Finding a quantum field theory that includes gravity has eluded the best minds of physics. Yaron Oz of CERN explains how the theory of superstrings modifies classical geometry, and how the secrets of quantum black holes are encoded in quantum field theories. Remarkable new developments show how physical field theories, such as that of quarks and gluons, can be related to gravity in higher dimensions.

Linear collider physics: the next challenge

While CERN's LHC proton collider is the world's major particle physics project, other avenues of research could yield complementary studies. Here, David Miller looks at the possibilities for a linear electron­positron collider.

KamLAND: neutrinos from heaven and Earth

The Japanese Kamiokande underground detector played a leading role in the study of neutrinos produced via cosmic rays and also helped to pioneer the subject of neutrino astronomy. With Kamiokande now having given way to Superkamiokande, the Kamioka mine becomes the scene of a new neutrino project.

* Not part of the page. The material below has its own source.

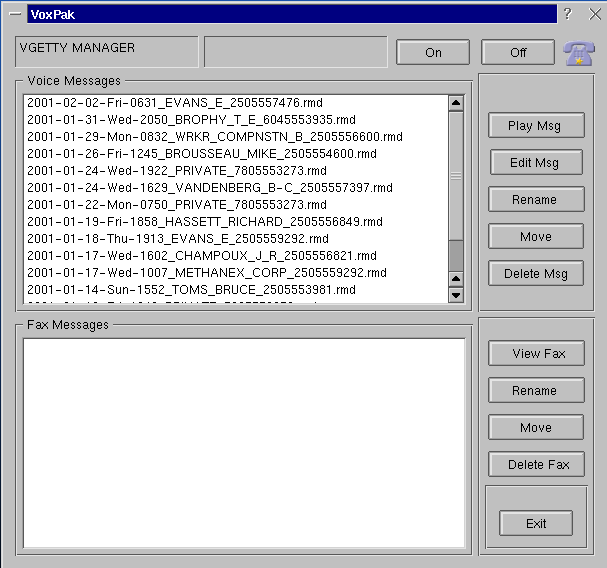Turn vgetty off with the Off button

click(518, 53)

Raising the dead detectors

The RD39 collaboration at CERN investigates heavily irradiated silicon detectors operated at cryogenic temperatures. Its results show that, below 100 K, such detectors can be brought back to life. This phenomenon has been dubbed the Lazarus effect after the Biblical character who was raised from the dead by Jesus after being entombed for four days.

Perfect rose

The Rose collaboration (RD48: R&D on silicon for future experiments) at CERN has tackled the same problem as RD39, from a different angle but with similar success. Its approach is "defect engineering": the careful control of impurities ­ particularly carbon and oxygen ­ in the silicon lattice.

Probing the pomeron

What ultimately controls the way particles interact? Different particles appear to interact at high energies in similar ways through a mechanism known as pomeron exchange. Sandy Donnachie explains what we know about the pomeron.

Silicon detectors: pushing up daisies or coming up roses?

Silicon strips and pixels are detectors of choice for front-line tracking applications in particle physics, but today's silicon devices will be hard pushed in the harsh environment of CERN's forthcoming Large Hadron Collider. Two groups have found promising solutions for keeping silicon at the forefront of tracking technology.